A yellowing of the skin, sclerae, and other tissues due to excess circulating bilirubin. Mild jaundice, best seen by examining the sclerae in natural light, is usually detectable when serum bilirubin reaches 2 to 2.5 mg/dL.
CLINICAL APPROACH TO JAUNDICE
The differential diagnosis of jaundice involves asking specific questions to narrow the possibilities. The first question should be whether the jaundice is due to hemolysis or an isolated disorder of bilirubin metabolism (uncommon), hepatocellular dysfunction (common), or biliary obstruction (intermediate). If hepatobiliary disease is present, other important questions follow: Is the condition acute or chronic? Is it due to primary liver disease or to a systemic disorder involving the liver? Are viral infection, alcohol, or other drugs responsible? Is cholestasis of intra- or extrahepatic origin? Will surgical therapy be needed? Are complications present? These questions are approached by clinical, functional, and morphologic assessment. Diagnostic errors usually result from an inadequate history and physical examination with undue reliance on laboratory data.
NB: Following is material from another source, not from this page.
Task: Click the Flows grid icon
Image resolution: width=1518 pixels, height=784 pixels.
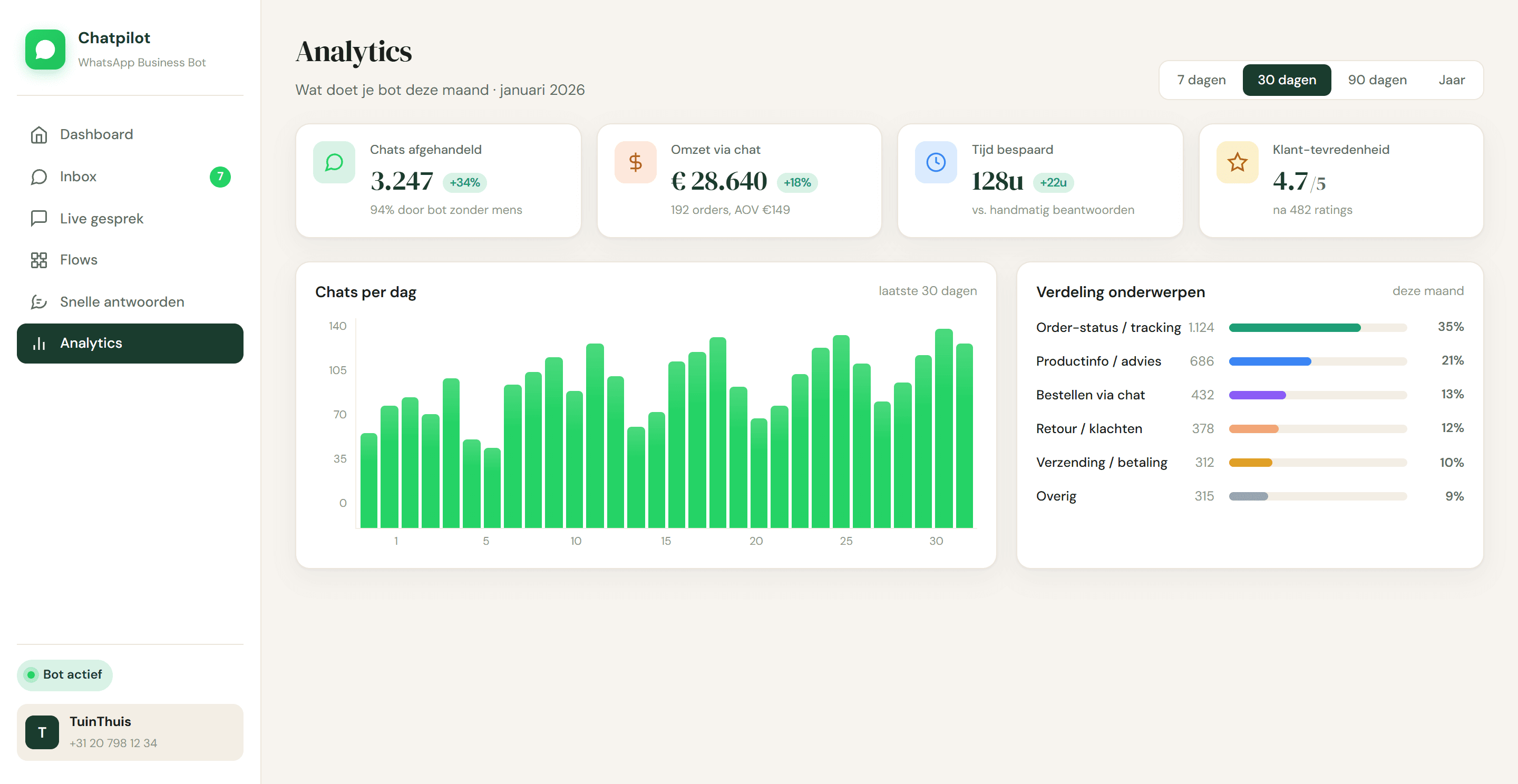Action: pyautogui.click(x=39, y=260)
Mild hyperbilirubinemia with normal transaminase and alkaline phosphatase levels usually reflects hemolysis or Gilbert’s syndrome rather than liver disease; bilirubin fractionation usually settles the issue. By contrast, the depth of jaundice and the fractionation of bilirubin do not help to differentiate hepatocellular from cholestatic jaundice. Striking transaminase elevations (> 500 u.) suggest a hepatitis or an acute hypoxic episode, and disproportionate increases of alkaline phosphatase a cholestatic or infiltrative disorder. In the latter, bilirubin is typically normal or only slightly increased. Bilirubin levels > 25 to 30 mg/dL are usually due to renal dysfunction and/or hemolysis superimposed on severe hepatobiliary disease, as the latter alone rarely causes such deep jaundice. Low albumin and high globulin levels indicate chronic rather than acute liver disease. Improvement of an elevated prothrombin time after giving vitamin K (5 to 10 mg IM for 2 to 3 days) favors a cholestatic over a hepatocellular process, but this has limited diagnostic value since patients with hepatocellular disease may also improve when given vitamin K.
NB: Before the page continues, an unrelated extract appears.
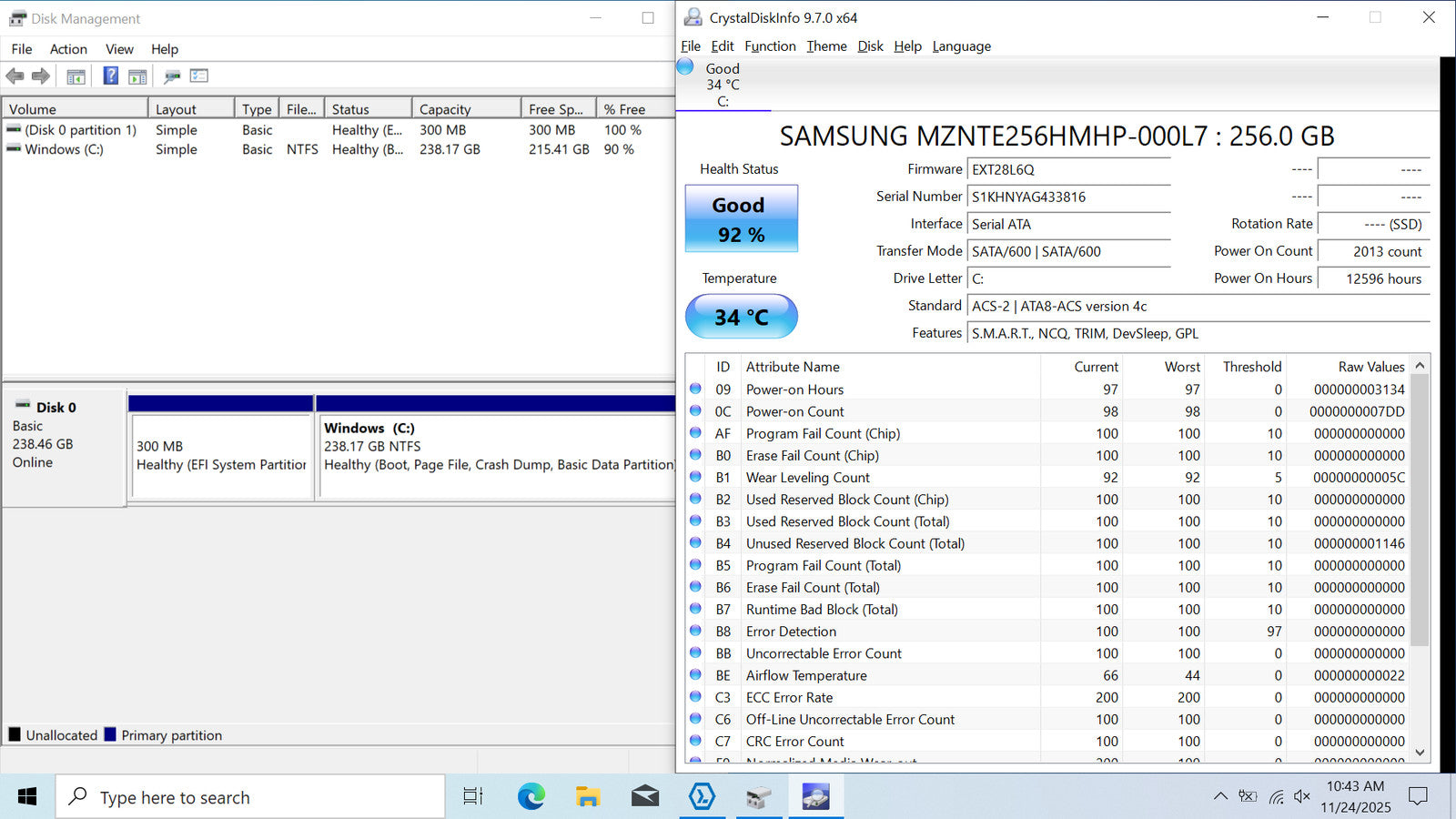Click the checklist toolbar icon in Disk Management
This screenshot has height=819, width=1456.
(x=199, y=76)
Radiologic procedures are of greatest value in the diagnosis of infiltrative and cholestatic disorders. Abdominal ultrasound (US) and CT scans often detect metastatic and other focal liver lesions and have largely replaced radionuclide scans for this purpose. MRI, also valuable, is confined to a few centers. These procedures are less helpful in diffuse hepatocellular disorders (eg, cirrhosis), since findings are usually nonspecific. The crucial role of radiology to investigate cholestatic jaundice is discussed below.
Percutaneous liver biopsy has great diagnostic value but is not usually required in jaundice. Peritoneoscopy (laparoscopy) permits direct inspection of the liver and gallbladder without the trauma of a full laparotomy and is useful in selected patients. Rarely, diagnostic laparotomy may be needed in some patients with cholestatic jaundice or unexplained hepatosplenomegaly.